The 14-week Afghan Commando Qualification Course (CDOQC) began with two weeks of assessments and physical tests. The third week was land navigation, the fourth week was marksmanship, and the fifth and sixth weeks were for small unit tactics and heavy-weapons training. Weeks seven to thirteen consisted of learning tactics at the squad, platoon, and company level; air assault training; vehicle operations; infantry battle drills; and eventually blank and live-fire exercises. On the fourteenth week there was a final exercise and a graduation where new Commandos received their maroon beret. About 20% of them went on to further specialty training while the others were sent to an active Commando unit. In 2008 it was reported that 40% of Commando candidates were illiterate, and the training program included night classes to teach them to read and write. The Commando Course had a pass rate of 90%, and this was reportedly due to nearly everyone being passed to quickly increase the number of Commandos.

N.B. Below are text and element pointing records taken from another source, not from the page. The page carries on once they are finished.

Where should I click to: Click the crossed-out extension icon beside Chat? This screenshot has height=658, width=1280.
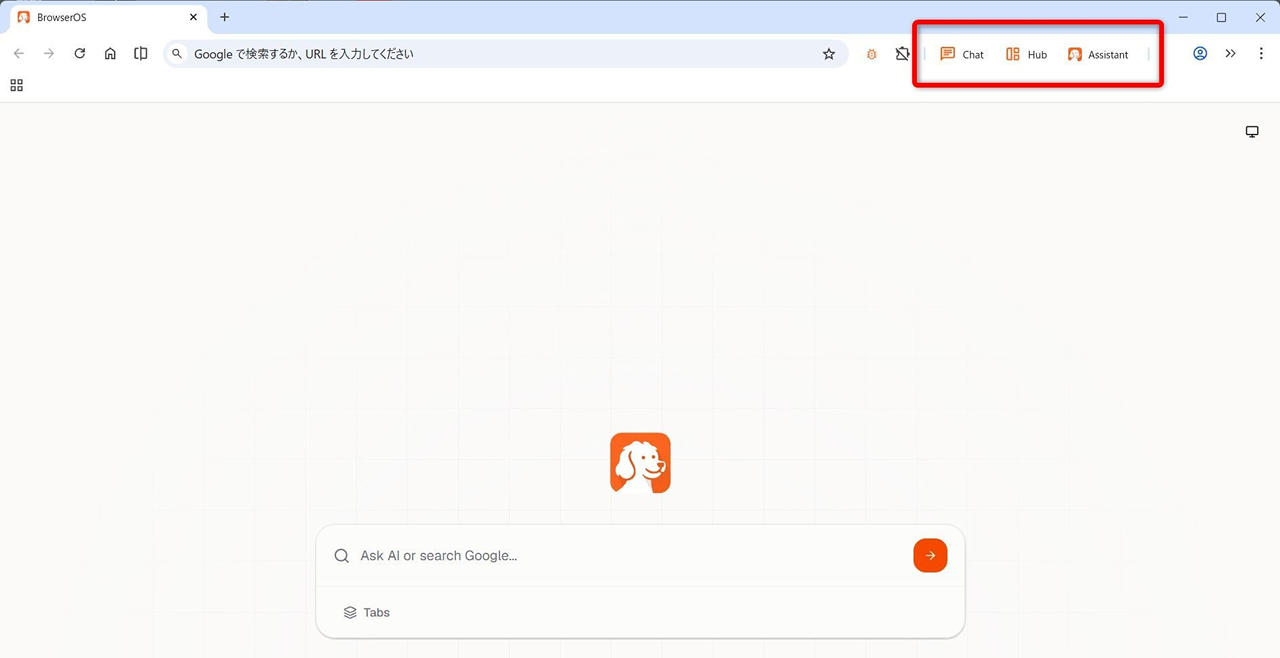(902, 54)
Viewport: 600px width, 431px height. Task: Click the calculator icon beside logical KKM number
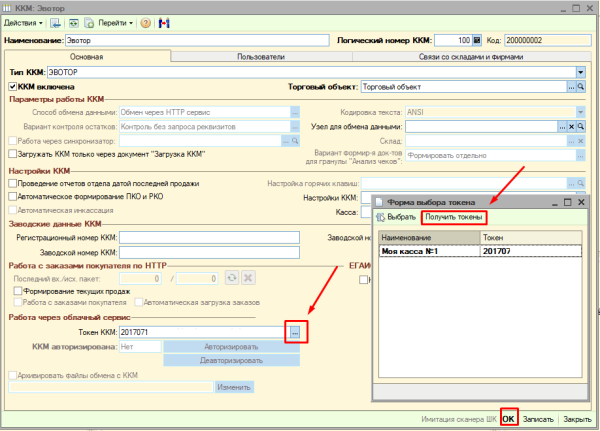pos(477,40)
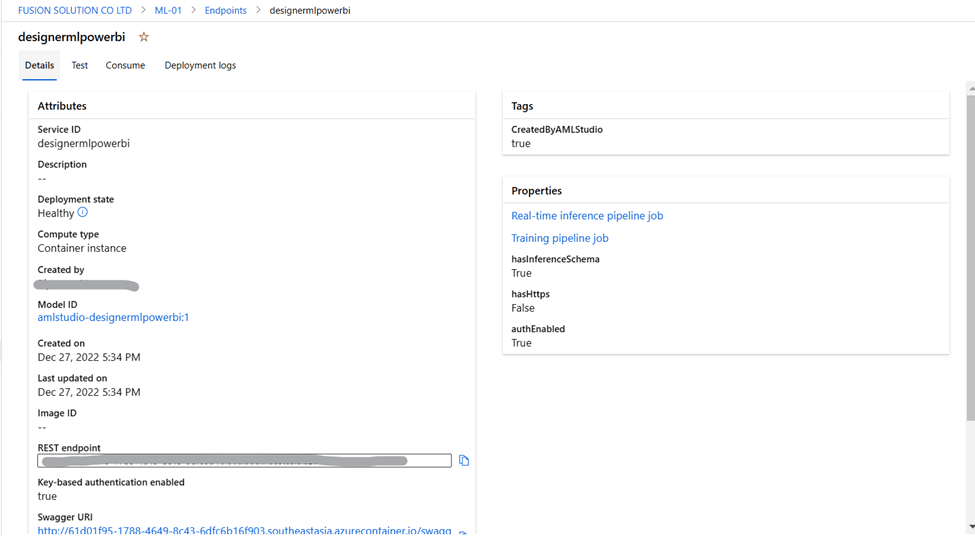Click the vertical scrollbar thumb
975x536 pixels.
(971, 258)
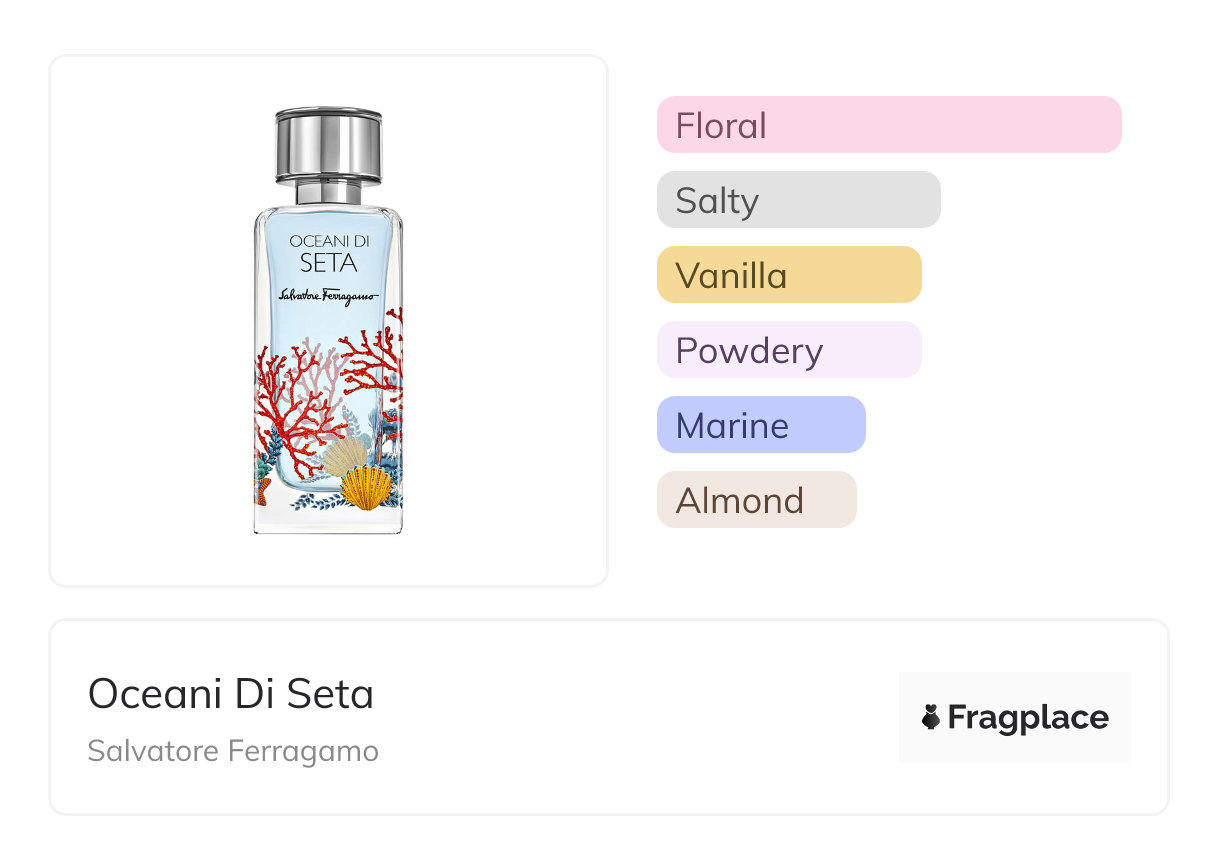This screenshot has width=1218, height=864.
Task: Select the pink Floral accord bar
Action: [888, 125]
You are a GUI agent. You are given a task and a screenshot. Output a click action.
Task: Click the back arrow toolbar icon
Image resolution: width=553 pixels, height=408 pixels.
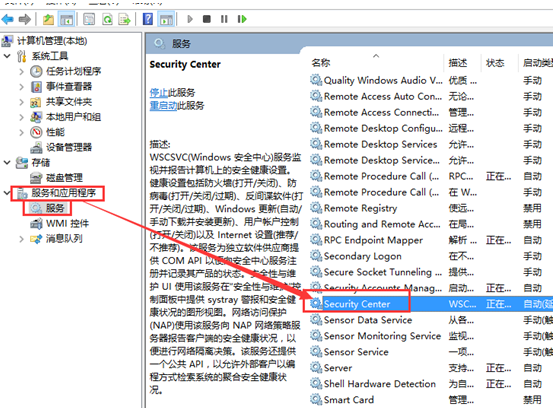(7, 19)
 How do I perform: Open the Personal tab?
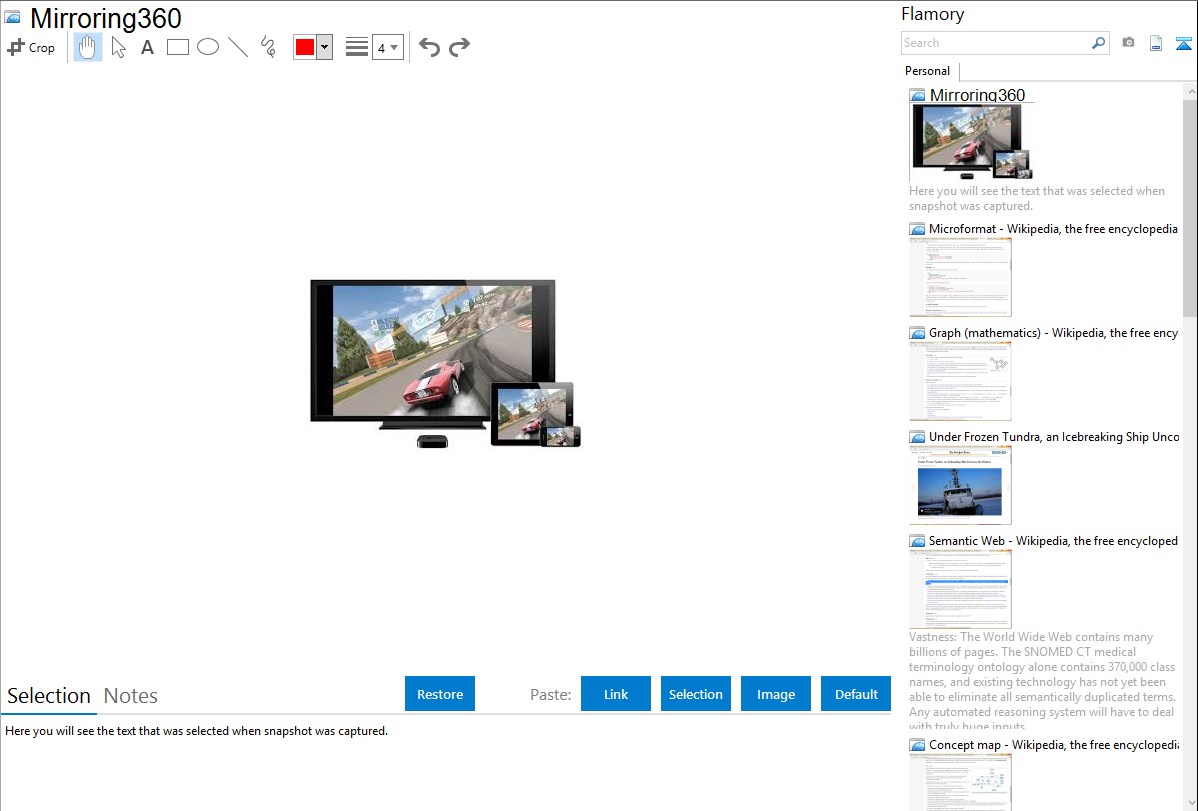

A group of 100 soldiers from the first Commando battalion in 2006 were trained to be instructors for future units, and as of 2010 most of them were still serving. The Afghan instructors provided the majority of the training to new candidates for the Commandos. The rest was done by special forces from the U.S., France, and the United Arab Emirates. Upon graduation, each commando kandak returned to its designated corps area along with an embedded U.S. Army Special Forces A-Team, and began going through an 18-week cycle: six weeks each of train-up, missions, and recovery. The Commandos were capable of reconnaissance, close quarters combat, raids, ambushes, and search and attack missions. One U.S. report described their role as to "conduct elite, light-infantry operations against threat networks in support of the regional corps' counter-insurgency operations and provide a strategic response capability against strategic targets."